Liu, Wei-Di and Yu, Yao and Dargusch, Matthew and Liu, Qingfeng and Chen, Zhi-Gang 
ORCID: https://orcid.org/0000-0002-9309-7993
(2021)
Carbon allotrope hybrids advance thermoelectric development and applications.
Renewable and Sustainable Energy Reviews, 141:110800.
pp. 1-19.
ISSN 1364-0321
Abstract
As an emission-free energy conversion technology, thermoelectric technology has been considered an essential component in solving the global energy crisis. Carbon allotrope hybrids, with relatively low cost, high performance and engineerable mechanical strength and flexibility, are attracting increasing research interest.

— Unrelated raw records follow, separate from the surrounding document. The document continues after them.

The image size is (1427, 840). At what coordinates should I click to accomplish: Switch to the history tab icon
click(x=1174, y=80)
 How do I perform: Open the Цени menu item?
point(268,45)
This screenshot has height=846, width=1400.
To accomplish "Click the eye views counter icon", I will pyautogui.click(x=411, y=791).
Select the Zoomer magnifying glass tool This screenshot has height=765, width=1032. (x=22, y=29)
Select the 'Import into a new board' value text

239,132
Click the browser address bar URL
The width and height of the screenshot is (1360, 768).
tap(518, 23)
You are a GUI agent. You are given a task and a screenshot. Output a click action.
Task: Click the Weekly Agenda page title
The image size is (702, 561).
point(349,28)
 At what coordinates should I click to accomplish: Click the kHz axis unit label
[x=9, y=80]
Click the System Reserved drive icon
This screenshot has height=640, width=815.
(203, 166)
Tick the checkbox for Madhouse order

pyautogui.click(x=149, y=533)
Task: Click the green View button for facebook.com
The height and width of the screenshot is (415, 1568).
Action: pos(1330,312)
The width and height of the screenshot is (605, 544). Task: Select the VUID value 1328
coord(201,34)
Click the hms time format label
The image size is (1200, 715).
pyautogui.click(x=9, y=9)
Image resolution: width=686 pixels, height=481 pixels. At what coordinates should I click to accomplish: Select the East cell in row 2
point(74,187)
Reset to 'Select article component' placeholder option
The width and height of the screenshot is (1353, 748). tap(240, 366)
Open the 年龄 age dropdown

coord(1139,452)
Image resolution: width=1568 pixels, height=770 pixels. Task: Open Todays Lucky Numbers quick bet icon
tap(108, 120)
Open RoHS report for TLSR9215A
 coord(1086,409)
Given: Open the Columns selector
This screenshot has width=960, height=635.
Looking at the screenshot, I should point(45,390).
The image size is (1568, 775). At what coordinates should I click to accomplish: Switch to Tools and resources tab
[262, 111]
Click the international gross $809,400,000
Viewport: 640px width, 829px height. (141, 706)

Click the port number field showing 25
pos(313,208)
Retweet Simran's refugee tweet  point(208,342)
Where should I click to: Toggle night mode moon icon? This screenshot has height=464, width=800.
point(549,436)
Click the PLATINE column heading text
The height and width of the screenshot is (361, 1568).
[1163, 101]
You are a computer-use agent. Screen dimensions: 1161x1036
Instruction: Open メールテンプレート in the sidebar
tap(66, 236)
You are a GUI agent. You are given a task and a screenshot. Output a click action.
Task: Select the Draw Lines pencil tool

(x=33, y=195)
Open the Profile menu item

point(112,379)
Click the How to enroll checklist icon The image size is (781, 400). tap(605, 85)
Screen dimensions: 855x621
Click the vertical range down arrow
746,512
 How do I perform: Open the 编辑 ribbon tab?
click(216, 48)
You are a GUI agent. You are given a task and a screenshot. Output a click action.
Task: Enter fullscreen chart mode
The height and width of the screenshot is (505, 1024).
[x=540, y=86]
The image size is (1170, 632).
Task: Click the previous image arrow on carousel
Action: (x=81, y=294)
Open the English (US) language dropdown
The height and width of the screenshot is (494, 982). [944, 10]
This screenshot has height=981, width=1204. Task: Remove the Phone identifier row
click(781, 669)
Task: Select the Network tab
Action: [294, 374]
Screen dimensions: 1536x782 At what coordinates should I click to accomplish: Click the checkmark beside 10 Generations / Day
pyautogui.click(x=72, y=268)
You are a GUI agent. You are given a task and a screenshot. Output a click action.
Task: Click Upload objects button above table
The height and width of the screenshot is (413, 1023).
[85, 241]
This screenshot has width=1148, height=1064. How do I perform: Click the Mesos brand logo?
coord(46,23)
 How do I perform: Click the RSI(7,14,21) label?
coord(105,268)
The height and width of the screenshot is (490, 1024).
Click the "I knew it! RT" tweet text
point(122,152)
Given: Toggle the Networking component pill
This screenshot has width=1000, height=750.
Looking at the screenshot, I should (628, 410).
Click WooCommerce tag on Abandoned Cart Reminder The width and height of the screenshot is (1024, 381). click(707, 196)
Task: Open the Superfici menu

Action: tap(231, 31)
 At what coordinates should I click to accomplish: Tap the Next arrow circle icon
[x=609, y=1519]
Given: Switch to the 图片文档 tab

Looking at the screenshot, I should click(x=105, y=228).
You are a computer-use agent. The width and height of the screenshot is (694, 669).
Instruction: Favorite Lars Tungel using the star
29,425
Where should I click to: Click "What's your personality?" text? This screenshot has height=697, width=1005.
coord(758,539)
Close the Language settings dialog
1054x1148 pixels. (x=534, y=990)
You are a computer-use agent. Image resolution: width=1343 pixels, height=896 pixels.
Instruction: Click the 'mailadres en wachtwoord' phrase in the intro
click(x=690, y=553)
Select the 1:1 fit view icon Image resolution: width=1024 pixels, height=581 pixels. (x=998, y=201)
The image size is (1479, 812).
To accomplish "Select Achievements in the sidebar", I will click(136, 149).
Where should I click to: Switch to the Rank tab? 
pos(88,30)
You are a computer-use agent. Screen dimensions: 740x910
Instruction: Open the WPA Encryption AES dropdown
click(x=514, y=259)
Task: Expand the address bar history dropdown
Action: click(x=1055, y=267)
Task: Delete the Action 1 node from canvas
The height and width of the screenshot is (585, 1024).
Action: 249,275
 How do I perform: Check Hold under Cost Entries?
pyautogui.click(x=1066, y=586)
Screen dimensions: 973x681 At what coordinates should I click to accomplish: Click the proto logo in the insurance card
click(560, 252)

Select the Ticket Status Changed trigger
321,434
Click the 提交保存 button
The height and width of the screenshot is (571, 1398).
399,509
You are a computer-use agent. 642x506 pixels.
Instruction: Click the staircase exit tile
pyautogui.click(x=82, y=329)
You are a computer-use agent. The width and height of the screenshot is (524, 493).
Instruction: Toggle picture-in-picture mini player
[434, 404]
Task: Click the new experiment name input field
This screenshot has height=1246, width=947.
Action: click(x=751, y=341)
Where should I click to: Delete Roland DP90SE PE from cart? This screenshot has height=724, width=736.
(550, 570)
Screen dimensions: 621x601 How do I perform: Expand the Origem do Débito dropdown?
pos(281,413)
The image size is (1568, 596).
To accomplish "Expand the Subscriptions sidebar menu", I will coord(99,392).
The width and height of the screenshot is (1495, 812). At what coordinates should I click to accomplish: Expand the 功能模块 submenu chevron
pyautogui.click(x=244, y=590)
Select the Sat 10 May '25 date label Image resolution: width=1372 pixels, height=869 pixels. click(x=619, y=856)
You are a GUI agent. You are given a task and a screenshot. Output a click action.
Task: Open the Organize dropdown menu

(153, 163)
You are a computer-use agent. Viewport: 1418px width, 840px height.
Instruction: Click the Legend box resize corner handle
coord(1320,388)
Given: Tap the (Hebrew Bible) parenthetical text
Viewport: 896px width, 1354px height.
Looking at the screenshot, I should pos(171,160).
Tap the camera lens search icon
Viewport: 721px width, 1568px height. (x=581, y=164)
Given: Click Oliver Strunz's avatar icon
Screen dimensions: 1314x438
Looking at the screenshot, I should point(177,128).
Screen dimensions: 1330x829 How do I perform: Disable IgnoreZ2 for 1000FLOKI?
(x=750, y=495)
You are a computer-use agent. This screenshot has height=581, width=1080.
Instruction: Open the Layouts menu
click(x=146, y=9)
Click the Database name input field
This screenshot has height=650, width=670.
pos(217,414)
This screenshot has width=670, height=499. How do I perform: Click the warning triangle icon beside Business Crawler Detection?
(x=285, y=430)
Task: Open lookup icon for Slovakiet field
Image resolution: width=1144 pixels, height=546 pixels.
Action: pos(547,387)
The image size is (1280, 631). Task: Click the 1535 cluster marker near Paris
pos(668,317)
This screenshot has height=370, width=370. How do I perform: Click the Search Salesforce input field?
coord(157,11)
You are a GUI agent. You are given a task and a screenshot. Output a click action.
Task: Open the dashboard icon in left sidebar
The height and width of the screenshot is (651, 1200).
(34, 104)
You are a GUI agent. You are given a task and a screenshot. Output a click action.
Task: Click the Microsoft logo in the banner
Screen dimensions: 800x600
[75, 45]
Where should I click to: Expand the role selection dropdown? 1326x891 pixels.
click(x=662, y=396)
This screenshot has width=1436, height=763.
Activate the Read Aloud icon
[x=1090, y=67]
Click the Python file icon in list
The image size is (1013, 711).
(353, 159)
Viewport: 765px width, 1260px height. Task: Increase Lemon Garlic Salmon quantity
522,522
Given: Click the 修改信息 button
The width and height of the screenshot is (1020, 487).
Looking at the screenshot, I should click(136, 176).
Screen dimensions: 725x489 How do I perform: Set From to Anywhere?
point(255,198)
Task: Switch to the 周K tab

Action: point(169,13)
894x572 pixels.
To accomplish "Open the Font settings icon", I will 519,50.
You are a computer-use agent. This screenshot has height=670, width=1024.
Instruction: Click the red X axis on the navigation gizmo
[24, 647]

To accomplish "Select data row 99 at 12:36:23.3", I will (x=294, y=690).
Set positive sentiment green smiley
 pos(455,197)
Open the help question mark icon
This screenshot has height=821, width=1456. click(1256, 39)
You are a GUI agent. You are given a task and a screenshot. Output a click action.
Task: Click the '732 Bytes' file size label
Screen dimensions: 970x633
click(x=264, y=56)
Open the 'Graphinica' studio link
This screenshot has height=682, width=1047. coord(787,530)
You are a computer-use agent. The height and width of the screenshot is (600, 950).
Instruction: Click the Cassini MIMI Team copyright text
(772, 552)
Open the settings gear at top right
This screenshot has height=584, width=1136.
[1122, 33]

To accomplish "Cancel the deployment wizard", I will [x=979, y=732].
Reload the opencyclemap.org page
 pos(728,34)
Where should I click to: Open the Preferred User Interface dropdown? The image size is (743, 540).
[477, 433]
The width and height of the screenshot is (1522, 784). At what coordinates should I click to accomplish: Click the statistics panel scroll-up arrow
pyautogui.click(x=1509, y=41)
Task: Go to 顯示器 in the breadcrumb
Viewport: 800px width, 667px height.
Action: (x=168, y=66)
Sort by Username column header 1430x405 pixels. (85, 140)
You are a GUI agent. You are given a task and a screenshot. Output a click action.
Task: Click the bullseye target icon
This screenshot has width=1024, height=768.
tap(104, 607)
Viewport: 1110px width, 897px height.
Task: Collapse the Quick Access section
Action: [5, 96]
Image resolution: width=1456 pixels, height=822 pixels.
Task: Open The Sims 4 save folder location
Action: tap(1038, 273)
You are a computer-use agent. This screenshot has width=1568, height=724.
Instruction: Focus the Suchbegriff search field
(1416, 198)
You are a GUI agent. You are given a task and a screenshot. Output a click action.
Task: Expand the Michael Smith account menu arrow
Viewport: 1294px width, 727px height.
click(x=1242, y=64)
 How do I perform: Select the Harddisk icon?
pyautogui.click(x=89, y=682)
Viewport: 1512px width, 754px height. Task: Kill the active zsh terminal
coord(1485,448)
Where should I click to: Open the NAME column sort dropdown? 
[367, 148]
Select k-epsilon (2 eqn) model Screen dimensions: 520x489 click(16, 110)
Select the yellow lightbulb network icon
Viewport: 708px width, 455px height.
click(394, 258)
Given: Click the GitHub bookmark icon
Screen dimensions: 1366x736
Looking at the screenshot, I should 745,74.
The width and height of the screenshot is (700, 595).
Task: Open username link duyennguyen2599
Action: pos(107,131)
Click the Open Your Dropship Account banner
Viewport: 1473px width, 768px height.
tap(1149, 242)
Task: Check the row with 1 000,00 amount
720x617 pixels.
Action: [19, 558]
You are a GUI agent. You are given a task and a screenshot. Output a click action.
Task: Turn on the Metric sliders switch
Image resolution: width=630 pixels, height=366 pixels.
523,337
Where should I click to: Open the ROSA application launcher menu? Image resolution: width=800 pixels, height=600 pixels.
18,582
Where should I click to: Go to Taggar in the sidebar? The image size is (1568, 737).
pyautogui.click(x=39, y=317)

The key challenge of developing carbon allotrope hybrid thermoelectric applications lies in material performance enhancement, which is further restricted by enhancing the electrical performance, refraining the lattice thermal conductivity and engineering the mechanical properties. Compositing carbon allotropes to enhance electrical transport properties should be mainly attributed to the material orientation effect which increases the carrier mobility or to the energy filtering effect which increases the Seebeck coefficient. The reduced lattice thermal conductivity due to the formation of carbon allotrope hybrid is derived from various additional phonon scattering features. Furthermore, carbon allotrope-compositing is also effective in enhancing the mechanical properties of thermoelectric materials, which can potentially further widen the variety of applications of these materials. A key opportunity in better utilizing the flexibility of carbon materials is deploying them as stents. Carbon allotrope hybrids can provide a pathway such that rigid thermoelectric materials can be designed into flexible thermoelectric materials. Finally, we point out future research directions for carbon-hybrid thermoelectric materials.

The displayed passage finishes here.